[gnu.gcc] Is your system polluted?

rfg@ICS.UCI.EDU (12/22/89)

As part of the work I'm doing on protoize/unprotoize, I decided that it would
be a good idea to be able to find out (for any given system) what the
names of all of the functions declared in system include files are.
I wrote the following script to do part of the job.

The results that I got from running this script on one system are very
saddening.  It appears that (for some systems at least) there is an awful
lot of pollution of various name spaces contained in the system include
files.  Specifically, there are lots of clashes of names where one name
is used for two (or more) different things in two (or more) different
include files.  This means that you may/will get errors if particular
pairs of include files are included into the same base file. :-(

For those of you who may want to know how polluted your own system's name
space is, I suggest that you try to run the following script and see what
happens.  I would be very interested to hear about results for various
systems.

All this script does is to make a big .c file that includes all of your
system's include files.  It then tries to compile the whole batch with gcc.
Now it seems that this ought to be an acceptable thing to do, but my
prediction is that (on most systems) many errors with arise during the
compilation.

Note that I have hacked out all of the filenames that I had to put into the
definition of the symbol DELETIONS in order to get the compile to complete
without error.  I did this to protect the guilty.

// rfg


#!/bin/sh

# Many include files require other include files to be included first
# The following is a list of such files.  This list may need to be
# tailored (i.e. added to, or reordered) for your particular system.
# There is generally no need to delete entries that don't apply to your
# particular system because if any one of the entries doesn't exist on
# your system, it will simply be ignored.

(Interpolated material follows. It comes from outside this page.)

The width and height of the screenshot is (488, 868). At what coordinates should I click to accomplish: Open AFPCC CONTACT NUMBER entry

LEADERS="/usr/include/sys/types.h \
	/usr/include/rpc/types.h \
	/usr/include/rpc/auth.h \
	/usr/include/rpc/xdr.h \
	/usr/include/sys/socket.h \
	/usr/include/ufs/vnode.h \
	/usr/include/sys/ipc.h \
	/usr/include/rpc/clnt.h \
	/usr/include/rpcsvc/yp_prot.h \
	/usr/include/pwd.h \
	/usr/include/limits.h \
	/usr/include/utmp.h \
	/usr/include/stdio.h
	/usr/include/regexp.h"

# Note that for well behaved systems, it should be possible to include all of
# the include files which reside beneath /usr/include into one single file.

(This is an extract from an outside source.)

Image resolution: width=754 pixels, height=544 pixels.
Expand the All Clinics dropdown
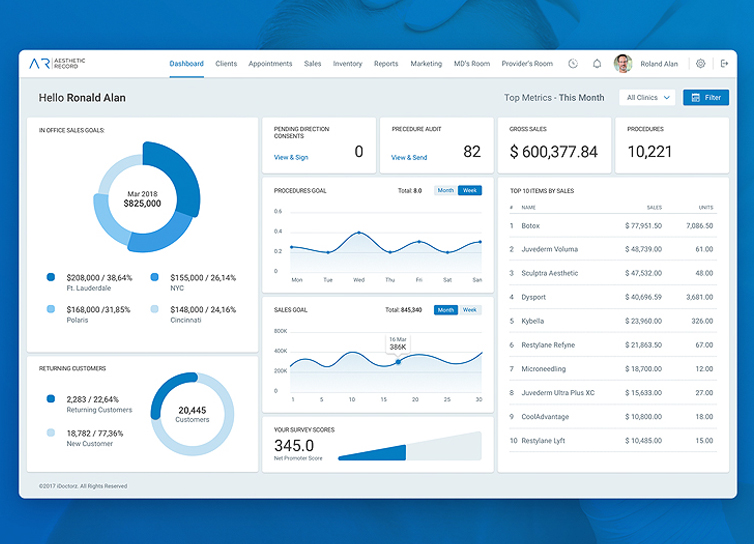pos(648,98)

# If this is not true on your system, then that's definitely a problem.
# You should probably get either your sysadmin or your vendor to fix
# up your system include files.  Otherwise, you can include the names
# of offending files in the list of files *not* to be included here.

DELETIONS=""

# Some files may require odd things to be defined before they can be included.
# For example, regexp.h needs to have ERROR and INIT both defined to null
# string.

# If your include files need specific things defined, specify them here.

DEFINES="-DINIT= \
	-DERROR="


# Don't change anything below this line.
##############################################################################

LOCAL_INCLUDES=`find /usr/include -type f -name \*.h -print`

rm -f temp-include.c temp-include.s
rm -f leaders.h followers.h

echo '#include "leaders.h"' > temp-include.c
echo '#include "followers.h"' >> temp-include.c

# Find all the leader files that actually exist on this system, and write them
# (in the order given above) into the leaders.h file.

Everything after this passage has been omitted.